Wealthy Irish investors throw their weight behind London-Irish rugby
Investment promised to return club, whose playing fortunes are in the doldrums, to the top
From left: David Fitzgerald, Philip Cusack and Michael Crossan are part of the consortium which has taken a majority stake in London Irish’s parent company.
Five years ago, London-Irish came within a hair’s breadth of glory when they fell to Stade Toulousian in the semi-final of the Heineken Cup. Today, they are second from the bottom of the Aviva Premiership.
Now, a majority stake in the club’s parent company, London Irish Holdings, has been bought by a group of London-based Irish businessmen, including the founder of the waste-recycling firm, Powerday, Mick Crossan. London-born Crossan’s ties to the club go back to the early 1980s: “The first game was against Leicester. They lost, but the place was buzzing. I thought, ‘What are they like if they win?’,” he said yesterday.
To now, London-Irish has been owned by 850 shareholders, though majority control – the shares bought by the consortium – was held by just a few.
For now, the consortium, which includes businessmen, Philip Cusack and David Fitzgerald, owns 52 per cent, but an offer under Takeover Panel rules is to be made to the remaining shareholders.

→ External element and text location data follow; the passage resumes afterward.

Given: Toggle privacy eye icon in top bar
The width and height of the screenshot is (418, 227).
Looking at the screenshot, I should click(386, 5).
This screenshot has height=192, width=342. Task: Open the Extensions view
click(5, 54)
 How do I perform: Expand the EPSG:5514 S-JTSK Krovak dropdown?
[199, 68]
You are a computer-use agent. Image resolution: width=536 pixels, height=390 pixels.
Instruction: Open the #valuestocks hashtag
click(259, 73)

London-Irish is loss-making. In fact, it has lost money in every year since rugby went professional, Fitzgerald told The Irish Times yesterday. “We are doing this as an investment, yes. But it is about passion, too. It is a bit of both,” said Cusack, MD of Cusack Tool Supplies and a club supporter since 1989.

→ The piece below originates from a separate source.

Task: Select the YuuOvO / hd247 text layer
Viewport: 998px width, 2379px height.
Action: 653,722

The ambitions are three-fold, including a determination to improve the club’s Aviva Premiership rankings, with a return to being one of the top four clubs in England. In addition, Crossan, particularly, is intent on restoring the club’s player academy to its former glory – one that was so successful that Chelsea FC came to learn lessons. “The academy isn’t what it was a few years ago,” Crossan said, sitting in the club-house in Sunbury in south-west London that has been sold. The sale of the Sunbury grounds for housing was completed in the summer, while the new training grounds and clubhouse at Hazelwood a couple of miles away will open next summer.
London-Irish’s games are played at the Madejski Stadium in Reading, which has attracted supporters from the Thames Valley, but turned off some of those based in London. The club is contracted to stay in Reading until 2025/26: “It is possible to succeed with a Reading base. We’re getting 9,000 crowds. Most other Premiership teams would be happy with that,” said Fitzgerald.

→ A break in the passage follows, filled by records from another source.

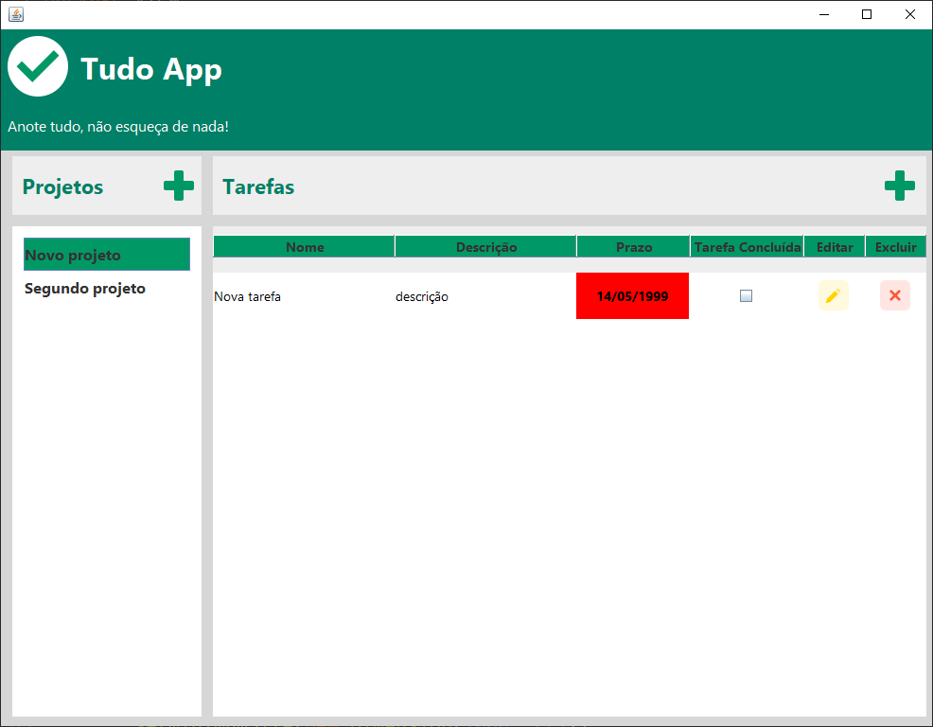The height and width of the screenshot is (727, 933).
Task: Click the green plus to add a new task
Action: click(900, 186)
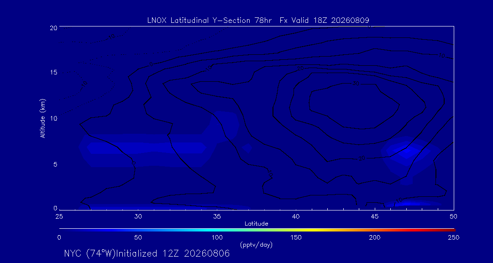Click the altitude 15 tick label
The height and width of the screenshot is (263, 493).
click(x=53, y=72)
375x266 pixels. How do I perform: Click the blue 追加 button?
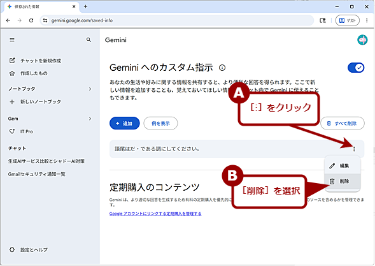tap(124, 123)
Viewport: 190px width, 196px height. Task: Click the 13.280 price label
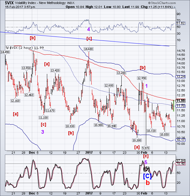pos(121,73)
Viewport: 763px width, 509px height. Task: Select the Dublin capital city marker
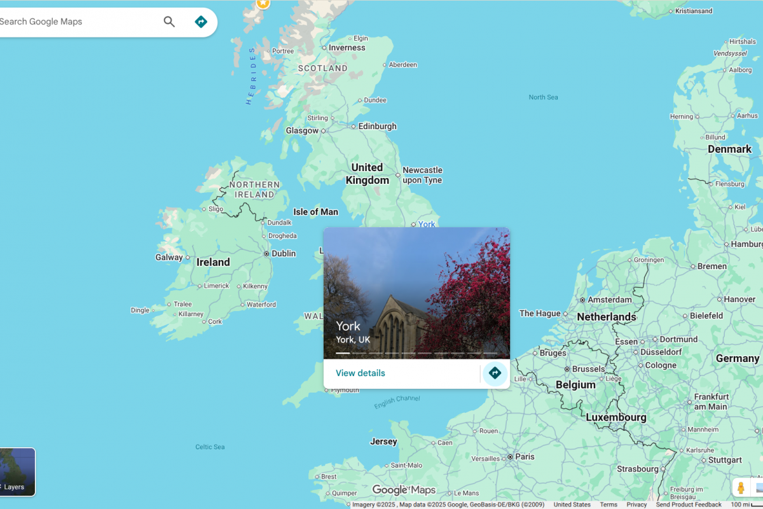[x=266, y=253]
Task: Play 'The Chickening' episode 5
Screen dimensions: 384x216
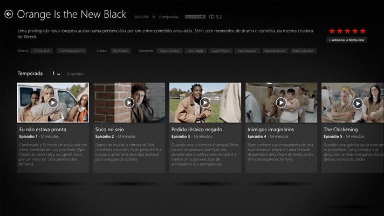Action: 357,102
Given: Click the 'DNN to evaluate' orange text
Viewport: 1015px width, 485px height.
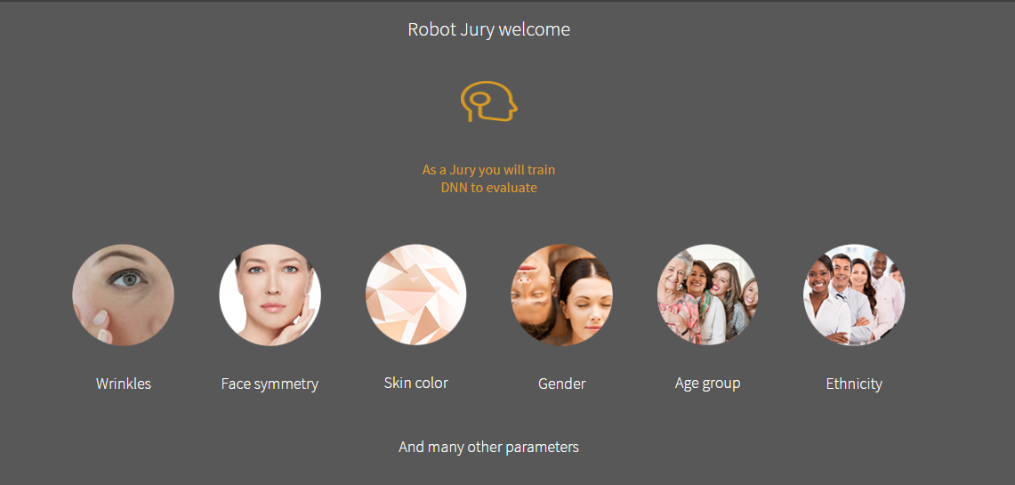Looking at the screenshot, I should click(x=488, y=188).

However, the lack of a stadium is a handicap, limiting revenues: “Close to half of the Premiership teams are profitable – those that are own their stadiums, Northampton, Leicester,” he goes on.
The decision to buy the club comes against the declaration by English clubs that they will not play in next year’s Heineken Cup, unhappy about commercial and broadcasting rights. A departure by the English, with nothing to replace the Heineken Cup leaves London-Irish and other clubs with eight “free” weekends – a nightmarish prospect for both coaches and accountants. For now, the new majority shareholders are satisfied that the confrontation will be brought to an end, even if the route to that conclusion is so far not clear.
In the 1990s, the club became home to Irish players unhappy with the length of time it took the Irish Rugby Football Union to opt for professionalism – which still impacts on some relationships. But the mistakes made then on players’ wages will not be repeated, says Fitzgerald, who, amongst other things, advises the Abu Dhabi royal family on investments. Over the last five years, wages for Premiership players in Britain have jumped by “nearly half”, he said: “There has been undoubted pressure.”
The pressure for the best-quality talent is heightened by the deep pockets enjoyed by well-funded French clubs: “We can’t compete with that, and we are not going to do so,” he went on.